Mi svegliai
con la faccia sulla sabbia. Il sole sorgeva e graffiava la mia schiena. Ero naufragato
con la mia zattera senza una bussola e neanche una cartina. Le forze le avevo
impiegate per salvare la pelle ustionata dal sale. Respiravo a fatica in quel
luogo misterioso, dove una falesia davanti a me, s’innalzava impetuosa verso il
cielo, troppo azzurro per essere vero. Mi trovavo in un’insenatura chiuso da
quella costa rocciosa. Dietro di me il mare. Quella piccola spiaggia era l’unica
via di uscita perché non ero in grado di arrampicarmi, non lo avevo mai fatto
in vita mia. Rimasi a fissare quella fascia di granito, per capire quanto
potesse essere alta, e a immaginarmi cosa potesse esserci sulla cima. Sicuramente
prati verdi e vallate fertili. Quando vidi che si muoveva come una colonna
vertebrale di una sirena, pensai a un’allucinazione. Spuntarono due scapole di
angelo e nervature mobili di serpente.
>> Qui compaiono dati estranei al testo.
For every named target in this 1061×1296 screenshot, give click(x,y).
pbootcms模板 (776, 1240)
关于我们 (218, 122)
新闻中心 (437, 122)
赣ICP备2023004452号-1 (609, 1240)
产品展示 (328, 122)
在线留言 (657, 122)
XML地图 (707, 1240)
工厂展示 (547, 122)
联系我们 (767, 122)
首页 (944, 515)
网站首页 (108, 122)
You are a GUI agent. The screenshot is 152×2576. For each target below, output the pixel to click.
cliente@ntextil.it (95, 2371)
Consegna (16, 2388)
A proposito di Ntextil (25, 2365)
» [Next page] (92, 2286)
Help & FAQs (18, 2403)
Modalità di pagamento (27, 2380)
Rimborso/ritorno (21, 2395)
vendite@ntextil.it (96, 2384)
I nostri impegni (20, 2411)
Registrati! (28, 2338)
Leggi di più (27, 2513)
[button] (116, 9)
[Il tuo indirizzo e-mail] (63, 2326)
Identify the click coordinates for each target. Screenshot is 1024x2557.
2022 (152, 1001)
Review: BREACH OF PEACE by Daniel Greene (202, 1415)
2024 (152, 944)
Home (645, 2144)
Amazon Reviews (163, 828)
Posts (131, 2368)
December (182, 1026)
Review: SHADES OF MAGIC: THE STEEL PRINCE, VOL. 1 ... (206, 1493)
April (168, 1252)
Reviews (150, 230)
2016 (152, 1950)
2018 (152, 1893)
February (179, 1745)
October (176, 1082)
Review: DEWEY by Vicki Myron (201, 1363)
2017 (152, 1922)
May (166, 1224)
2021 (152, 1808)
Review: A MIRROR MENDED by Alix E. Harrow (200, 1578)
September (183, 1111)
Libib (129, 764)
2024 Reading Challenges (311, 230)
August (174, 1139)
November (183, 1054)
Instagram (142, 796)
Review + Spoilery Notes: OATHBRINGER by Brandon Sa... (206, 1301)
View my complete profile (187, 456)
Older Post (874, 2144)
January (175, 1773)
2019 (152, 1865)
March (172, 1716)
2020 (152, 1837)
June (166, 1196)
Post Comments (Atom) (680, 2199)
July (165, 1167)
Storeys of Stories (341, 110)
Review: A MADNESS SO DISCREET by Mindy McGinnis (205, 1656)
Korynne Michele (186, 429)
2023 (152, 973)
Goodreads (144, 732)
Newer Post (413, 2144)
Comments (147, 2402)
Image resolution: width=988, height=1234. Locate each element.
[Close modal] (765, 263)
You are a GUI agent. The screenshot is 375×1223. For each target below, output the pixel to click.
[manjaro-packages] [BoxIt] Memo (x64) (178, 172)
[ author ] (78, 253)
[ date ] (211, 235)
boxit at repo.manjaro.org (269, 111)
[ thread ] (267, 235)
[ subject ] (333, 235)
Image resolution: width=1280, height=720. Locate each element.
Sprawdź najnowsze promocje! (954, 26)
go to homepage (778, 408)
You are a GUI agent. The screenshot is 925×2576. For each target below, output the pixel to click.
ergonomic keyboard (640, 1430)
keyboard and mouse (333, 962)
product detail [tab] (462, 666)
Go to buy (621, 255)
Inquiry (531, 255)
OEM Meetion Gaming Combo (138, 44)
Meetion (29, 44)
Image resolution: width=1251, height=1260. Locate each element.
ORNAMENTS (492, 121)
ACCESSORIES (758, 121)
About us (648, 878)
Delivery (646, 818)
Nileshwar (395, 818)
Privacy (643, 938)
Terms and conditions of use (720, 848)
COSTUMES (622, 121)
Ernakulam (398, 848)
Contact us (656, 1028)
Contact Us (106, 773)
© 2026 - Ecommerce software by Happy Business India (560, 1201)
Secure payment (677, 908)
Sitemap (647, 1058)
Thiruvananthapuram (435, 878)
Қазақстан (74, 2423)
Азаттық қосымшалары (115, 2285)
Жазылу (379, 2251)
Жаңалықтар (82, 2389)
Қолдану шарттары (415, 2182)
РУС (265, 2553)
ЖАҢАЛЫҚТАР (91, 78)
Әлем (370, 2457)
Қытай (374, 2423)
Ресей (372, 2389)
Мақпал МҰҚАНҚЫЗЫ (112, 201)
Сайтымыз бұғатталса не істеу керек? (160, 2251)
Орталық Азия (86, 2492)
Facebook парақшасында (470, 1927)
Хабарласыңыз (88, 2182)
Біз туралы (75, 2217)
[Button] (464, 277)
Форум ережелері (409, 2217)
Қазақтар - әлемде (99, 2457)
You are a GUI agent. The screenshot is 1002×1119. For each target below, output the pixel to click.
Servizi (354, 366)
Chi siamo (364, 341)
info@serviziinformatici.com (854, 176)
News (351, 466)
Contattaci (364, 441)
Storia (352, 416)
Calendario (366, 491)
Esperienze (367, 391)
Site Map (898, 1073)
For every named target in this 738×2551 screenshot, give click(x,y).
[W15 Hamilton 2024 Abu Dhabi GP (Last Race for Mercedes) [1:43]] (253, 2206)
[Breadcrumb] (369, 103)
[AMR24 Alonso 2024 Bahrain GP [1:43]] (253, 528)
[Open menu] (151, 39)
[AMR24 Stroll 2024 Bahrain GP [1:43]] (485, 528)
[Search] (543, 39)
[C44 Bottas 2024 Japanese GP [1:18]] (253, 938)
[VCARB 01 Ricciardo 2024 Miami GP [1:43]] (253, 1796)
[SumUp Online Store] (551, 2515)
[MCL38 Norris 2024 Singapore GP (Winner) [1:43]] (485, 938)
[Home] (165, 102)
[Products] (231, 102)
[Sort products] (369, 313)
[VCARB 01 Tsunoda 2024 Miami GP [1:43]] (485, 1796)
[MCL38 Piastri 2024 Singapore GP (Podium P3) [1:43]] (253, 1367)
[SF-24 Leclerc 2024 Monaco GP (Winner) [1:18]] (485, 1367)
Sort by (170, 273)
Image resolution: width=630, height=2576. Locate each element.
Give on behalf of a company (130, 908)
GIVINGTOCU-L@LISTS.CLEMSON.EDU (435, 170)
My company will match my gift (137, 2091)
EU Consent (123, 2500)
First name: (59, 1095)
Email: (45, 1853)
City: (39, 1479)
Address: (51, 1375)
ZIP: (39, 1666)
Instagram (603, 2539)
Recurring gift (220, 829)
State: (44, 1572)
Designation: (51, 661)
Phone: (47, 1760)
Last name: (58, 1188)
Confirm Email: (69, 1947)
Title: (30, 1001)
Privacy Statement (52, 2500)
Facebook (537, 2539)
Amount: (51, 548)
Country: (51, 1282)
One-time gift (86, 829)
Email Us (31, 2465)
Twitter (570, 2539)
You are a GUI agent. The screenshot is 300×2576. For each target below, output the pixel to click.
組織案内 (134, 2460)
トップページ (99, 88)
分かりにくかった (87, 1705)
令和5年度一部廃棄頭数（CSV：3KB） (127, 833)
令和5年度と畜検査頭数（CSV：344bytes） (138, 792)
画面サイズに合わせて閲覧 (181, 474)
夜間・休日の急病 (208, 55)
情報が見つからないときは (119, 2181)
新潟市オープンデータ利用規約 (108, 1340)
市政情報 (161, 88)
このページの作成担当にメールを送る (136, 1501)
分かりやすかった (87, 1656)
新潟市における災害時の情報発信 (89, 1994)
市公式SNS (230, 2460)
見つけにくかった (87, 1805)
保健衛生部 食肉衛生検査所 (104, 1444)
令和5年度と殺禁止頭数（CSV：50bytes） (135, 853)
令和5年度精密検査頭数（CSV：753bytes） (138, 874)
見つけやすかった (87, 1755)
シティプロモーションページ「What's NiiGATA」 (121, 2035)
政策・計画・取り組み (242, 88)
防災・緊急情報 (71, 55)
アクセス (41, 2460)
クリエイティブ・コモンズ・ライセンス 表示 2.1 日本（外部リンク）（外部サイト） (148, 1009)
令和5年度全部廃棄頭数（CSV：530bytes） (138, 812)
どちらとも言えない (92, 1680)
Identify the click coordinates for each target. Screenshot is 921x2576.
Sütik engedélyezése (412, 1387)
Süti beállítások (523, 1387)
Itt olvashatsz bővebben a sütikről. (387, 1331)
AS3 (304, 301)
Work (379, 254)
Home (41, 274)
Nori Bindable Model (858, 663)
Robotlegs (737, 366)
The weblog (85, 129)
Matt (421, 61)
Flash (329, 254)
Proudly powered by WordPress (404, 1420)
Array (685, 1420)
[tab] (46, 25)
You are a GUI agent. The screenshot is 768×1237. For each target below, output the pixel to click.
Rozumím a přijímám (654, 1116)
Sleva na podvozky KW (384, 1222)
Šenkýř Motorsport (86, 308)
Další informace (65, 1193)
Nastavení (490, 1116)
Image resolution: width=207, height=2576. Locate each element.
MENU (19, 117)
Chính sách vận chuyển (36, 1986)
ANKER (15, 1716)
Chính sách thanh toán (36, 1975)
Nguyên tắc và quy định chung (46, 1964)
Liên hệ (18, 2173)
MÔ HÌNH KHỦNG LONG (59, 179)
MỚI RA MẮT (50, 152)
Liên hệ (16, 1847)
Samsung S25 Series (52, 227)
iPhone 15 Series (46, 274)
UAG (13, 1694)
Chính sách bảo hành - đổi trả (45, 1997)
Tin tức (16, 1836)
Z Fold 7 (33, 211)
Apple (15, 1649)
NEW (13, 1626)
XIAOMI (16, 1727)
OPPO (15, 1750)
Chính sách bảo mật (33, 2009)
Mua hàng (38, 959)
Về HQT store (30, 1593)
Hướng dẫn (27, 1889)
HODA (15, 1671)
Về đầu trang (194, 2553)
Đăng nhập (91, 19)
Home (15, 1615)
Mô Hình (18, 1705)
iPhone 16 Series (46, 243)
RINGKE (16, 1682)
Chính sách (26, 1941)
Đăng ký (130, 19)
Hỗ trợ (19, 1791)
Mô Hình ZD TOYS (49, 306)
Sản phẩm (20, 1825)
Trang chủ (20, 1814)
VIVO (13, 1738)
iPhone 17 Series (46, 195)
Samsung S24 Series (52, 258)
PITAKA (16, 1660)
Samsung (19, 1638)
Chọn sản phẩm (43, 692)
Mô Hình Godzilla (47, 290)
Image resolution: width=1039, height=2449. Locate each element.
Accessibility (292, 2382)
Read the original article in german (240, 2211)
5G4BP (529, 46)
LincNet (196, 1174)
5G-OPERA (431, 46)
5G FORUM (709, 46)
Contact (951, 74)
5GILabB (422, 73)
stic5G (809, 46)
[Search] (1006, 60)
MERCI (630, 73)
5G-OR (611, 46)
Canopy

La roccia respirava. Ondulava tutto, e trattenni
il fiato, e diventai rigido come la pietra. Vidi uno spostamento naturale,
piccole frane, una testa e un seno che spuntava.
Eri tu, appena
sveglia, con gli occhi piccoli come i capezzoli. Eri immensa in quella
posizione a forma di treccia, con i capelli che assomigliavano a foreste
trasversali dove gli alberi stanno aggrappati alla rupe da radici solide. Ti avevo
trovato leggendo il tuo corpo in quella forma a elica. C’era scritto tutta l’eternità,
tutte le tue ere, tutte le tue reincarnazioni. Un pezzo di DNA davanti ai miei
occhi, unità ripetute di milioni di filamenti. Io ero in ognuno di quelli come
lunghi percorsi da affrontare, come strade che non chiedono altro di essere
attraversate, e ogni volta che mi perdevo, ogni volta che ti voltavi, trovavi i
miei occhi felici come onde del mare che sbattono sugli scogli. Erano miliardi
di incontri, di spostamenti, di svolte e di naufragi. Li ricordai tutti: sia
quelli passati che quelli futuri. La falesia davanti a me era la tua schiena che eternamente freme, il mare dietro, la nostra vita insieme.